Par un ordre de l'empereur, sollicité par Cécilius, les biens des donatistes furent saisis et transmis à l'autre moitié du clergé. Les schismatiques s'en vengèrent en excommuniant tout le reste du inonde chrétien, et en déclarant que quiconque ne croyait pas l'élection de Donat canonique serait damné éternellement ; ils forcèrent même tous ceux de la secte opposée qu'ils convertissaient à recevoir un nouveau baptême, comme s'ils n'étaient pas chrétiens. La persécution d'une part, le fanatisme de l'autre, se perpétuèrent pendant trois siècles, et jusqu'à l'extinction du christianisme en Afrique. Les prédicateurs ambulants des donatistes vivaient des aumônes de leurs troupeaux ; ils ne pouvaient acquérir du crédit ou de la gloire qu'en échauffant toujours plus les imaginations, en ébranlant les esprits les plus faibles, et en répandant ensuite sur le reste de l'assemblée cette contagion morale qu'ils avaient excitée chez les femmes et les adolescents : aussi ils renchérirent les uns sur les autres, et arrivèrent bientôt aux plus étranges fureurs. Des milliers de paysans, enivrés par ces prédications, abandonnèrent leur charrue pour s'enfuir dans les déserts de la Gétulie ; leurs évêques se mirent à leur tête, et se firent appeler les capitaines des saints ; puis ils portèrent la désolation et la mort dans toutes les provinces voisines. On les distingua par le nom de circoncellions : l'Afrique fut désolée par leurs ravages. A leur tour, quand ils tombaient entre les mains des officiers impériaux ou des orthodoxes, ils étaient abandonnés aux plus horribles supplices. On voulait effrayer ainsi leur parti : vaine tentative ! car ce qu'ils ambitionnaient par-dessus tout, c'était la palmé du martyre. Persuadés que l'offrande la plus agréable qu'ils pussent faire à la Divinité était celle de leur propre vie, souvent ils arrêtaient le voyageur effrayé, et, le poignard sur la gorge, ils lui demandaient de leur donner la mort. Souvent, les armes à la main, ils pénétraient dans les salles des tribunaux, et ils forçaient les juges à les envoyer au supplice ; souvent, enfin, ils mettaient eux-mêmes un terme à leur existence. Ceux qui se croyaient suffisamment préparés pour le martyre assemblaient au pied de quelque rocher, de quelque tour élevée, leurs nombreuses congrégations, et, au milieu des prières et du chant des litanies, ils se précipitaient les uns après les autres de cette éminence, et ils expiraient sur le pavé.
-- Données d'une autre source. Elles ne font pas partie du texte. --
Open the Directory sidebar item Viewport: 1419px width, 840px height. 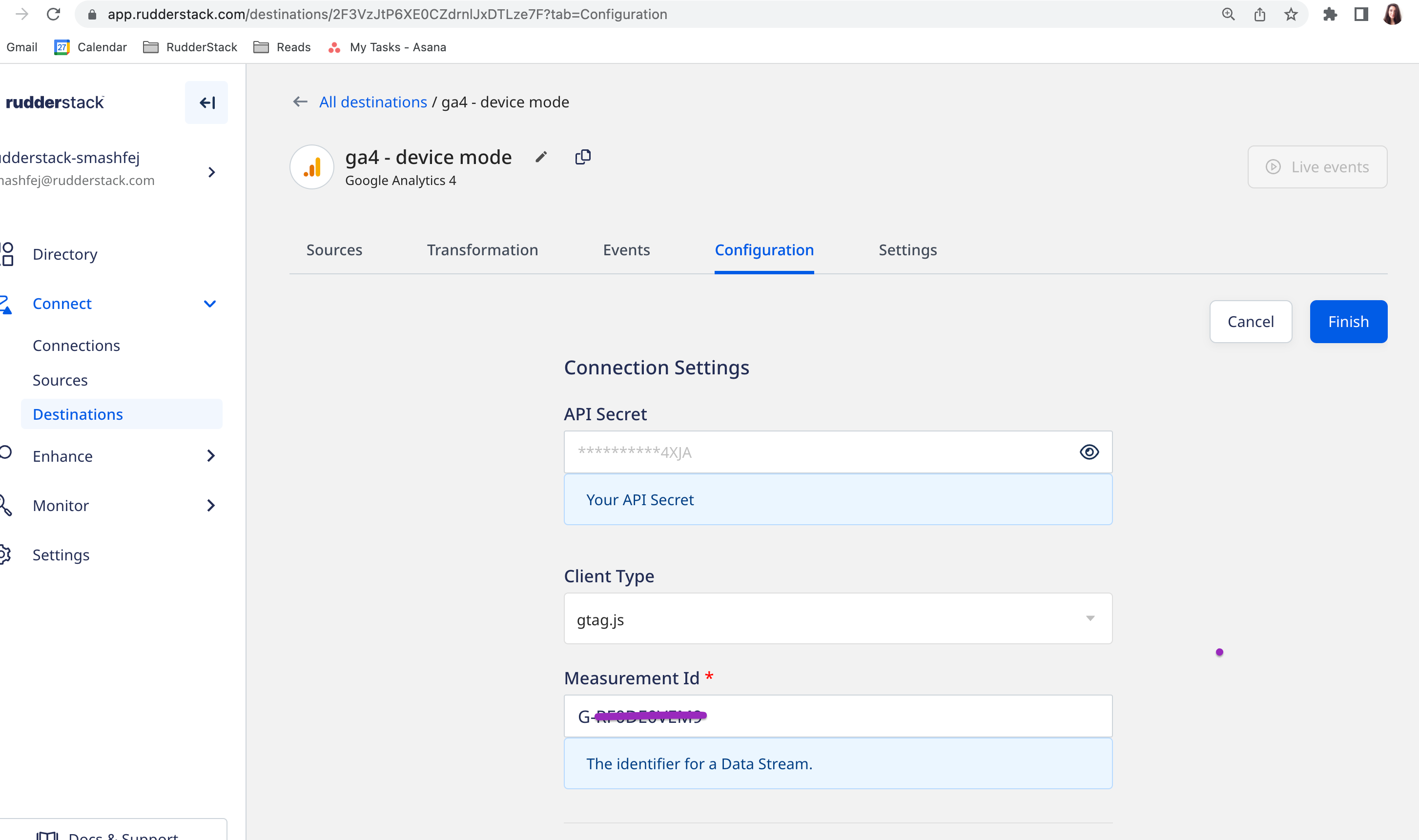pos(64,254)
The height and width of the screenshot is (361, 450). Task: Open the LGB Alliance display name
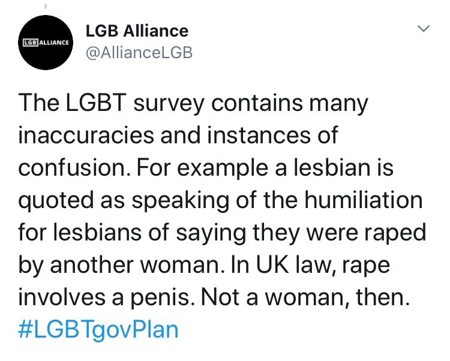[x=137, y=31]
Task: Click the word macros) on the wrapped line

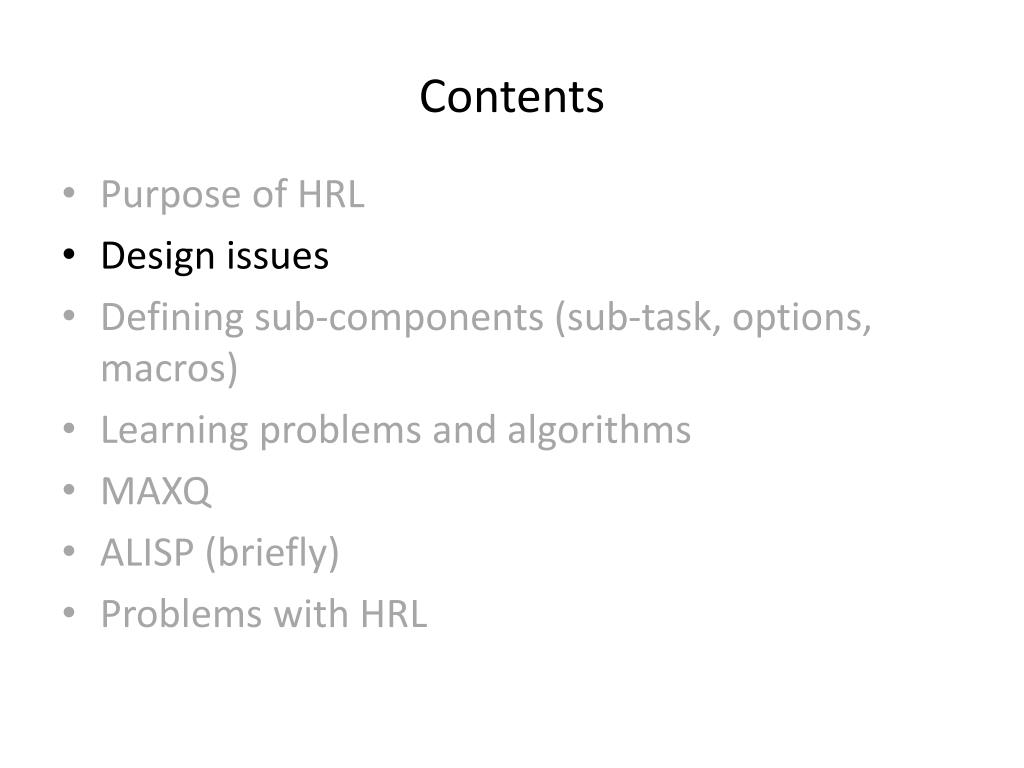Action: click(x=169, y=369)
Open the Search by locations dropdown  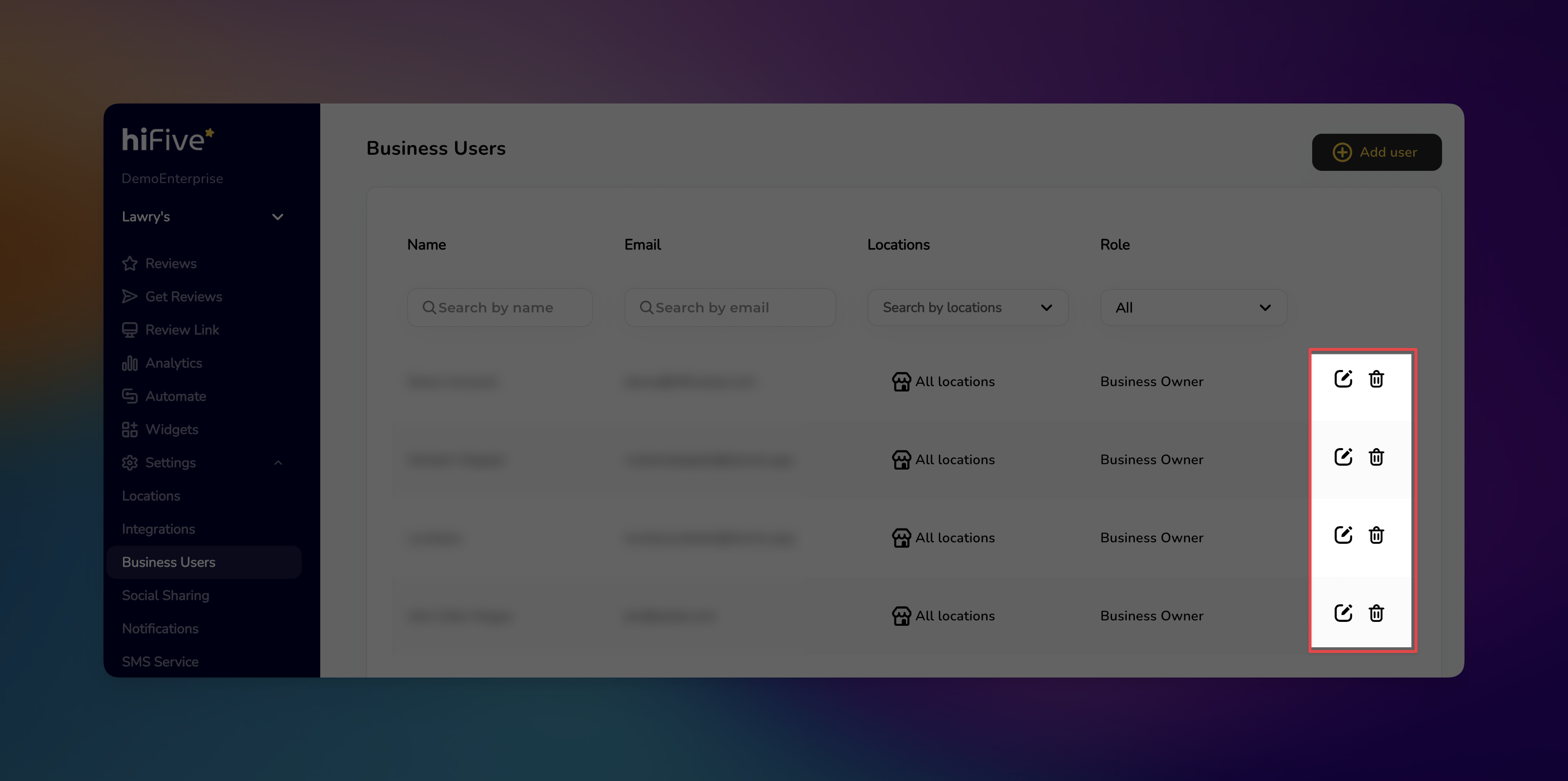(967, 308)
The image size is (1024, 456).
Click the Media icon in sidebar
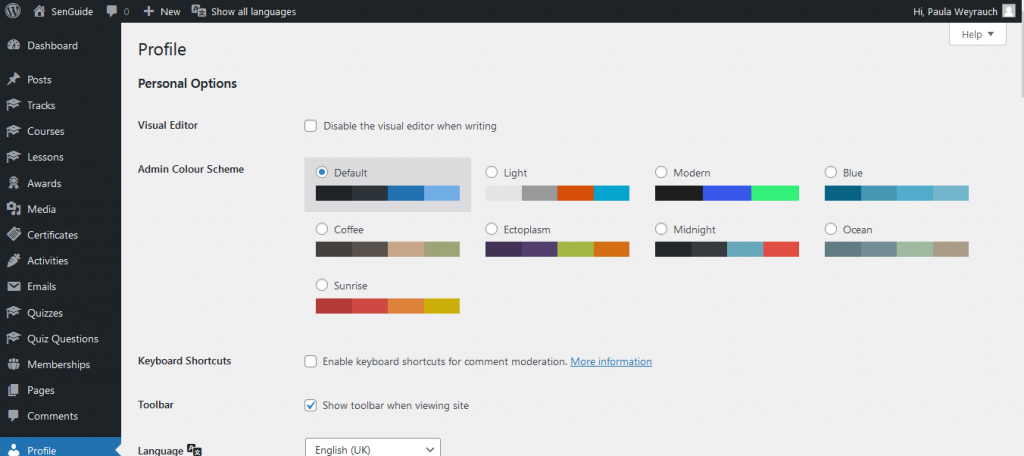[13, 209]
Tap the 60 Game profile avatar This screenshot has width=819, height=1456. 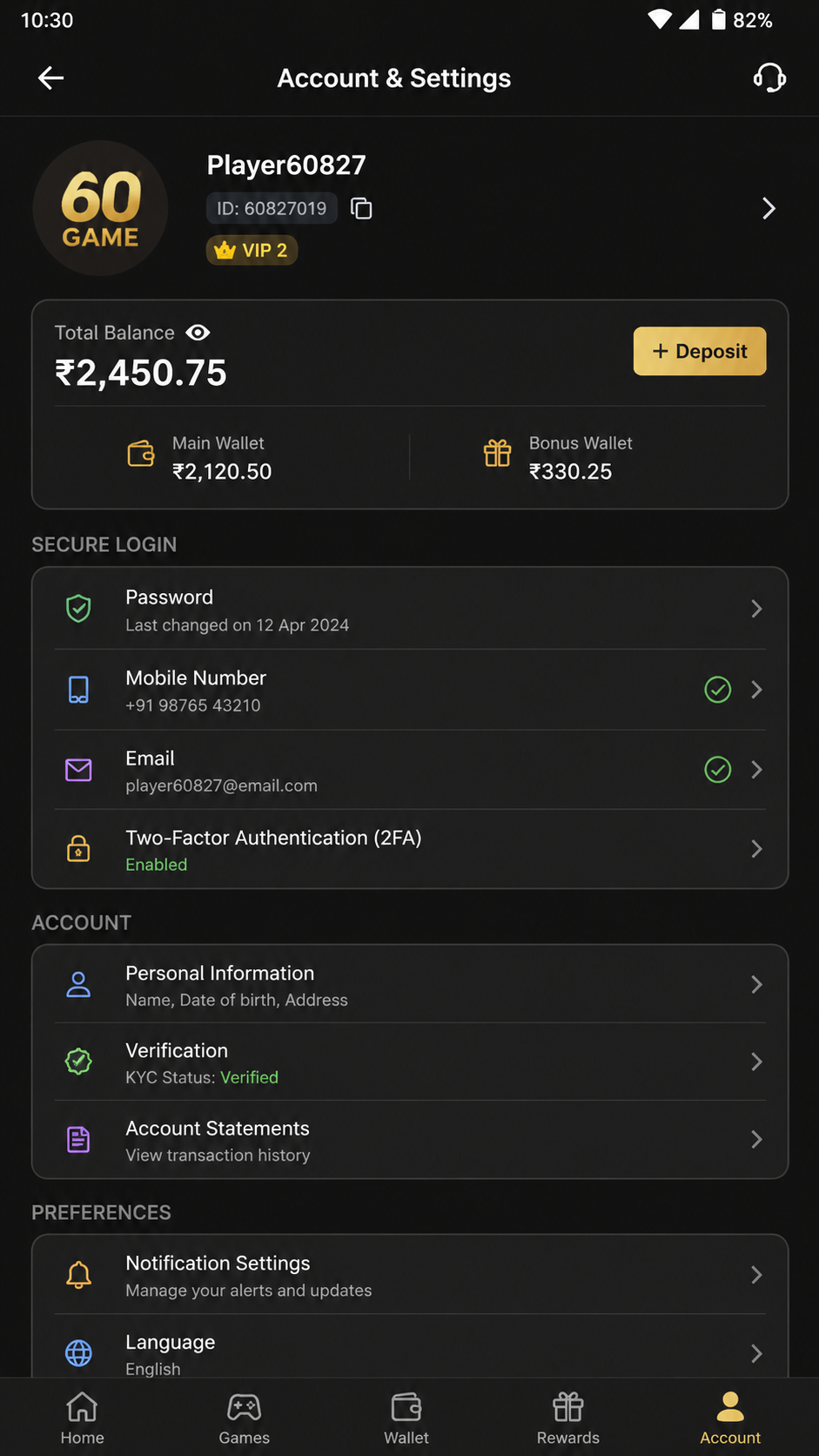101,208
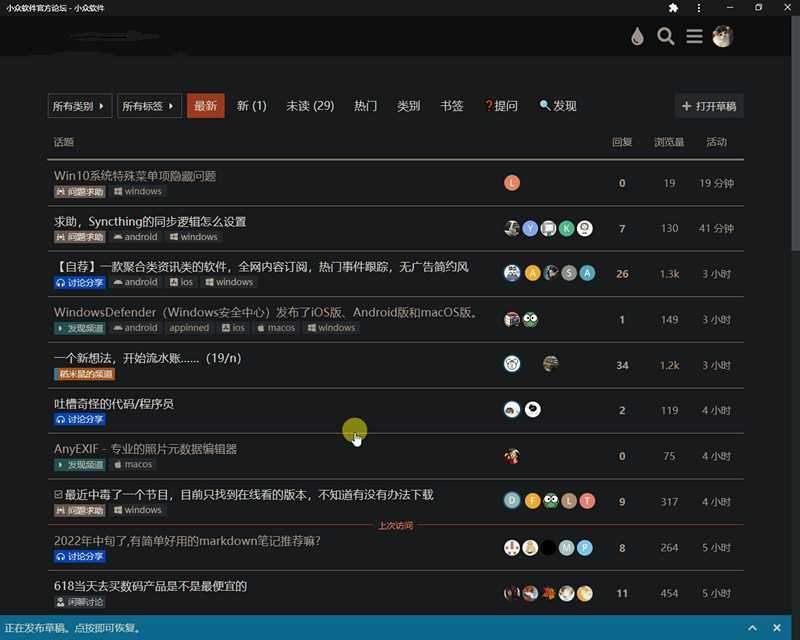Open the hamburger menu in header
The image size is (800, 640).
point(694,37)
L'autre querelle religieuse tenait à des causes plus relevées, plus importantes, mais en même temps plus imprescriptibles ; elle a divisé l'Eglise dès le second siècle, elle la divisera peut-être jusqu'à la fin : c'était la controverse sur l'explication du mystère de la Trinité. Le mot lui-même de Trinité ne se trouve ni dans l'Evangile ni dans les écrits des premiers chrétiens ; mais il avait été employé dès le commencement du 11e siècle, lorsqu'une direction plus métaphysique ayant été donnée aux esprits, les théologiens cherchèrent à expliquer l'essence divine. Alexandrie était une des premières villes où la religion chrétienne avait fait des prosélytes parmi les classes relevées de la société. Ceux qui avaient reçu leur éducation dans les écoles des platoniciens, florissantes dans cette grande cité, cherchèrent dans l'Evangile une lumière nouvelle sur les questions qu'ils avaient tout récemment le plus débattues. Le dogme d'une mystérieuse trinité, qui constituait l'essence divine, avait été enseigné par les platoniciens païens d'Alexandrie. Il semblait s'être lié pour eux à l'étonnement que leur avait causé, dans l'étude des sciences abstraites, les propriétés mathématiques des nombres ; ils avaient cru voir en eux quelque chose de divin, et la puissance que ces nombres exerçaient sur les calculs leur parut devoir s'étendre sur ce qui leur était le plus étranger ; illusion qu'on a vue se renouveler dans tous les siècles de demi-science. Les nouveaux convertis platoniciens employèrent le langage de leur philosophie à l'exposition des dogmes de la foi chrétienne.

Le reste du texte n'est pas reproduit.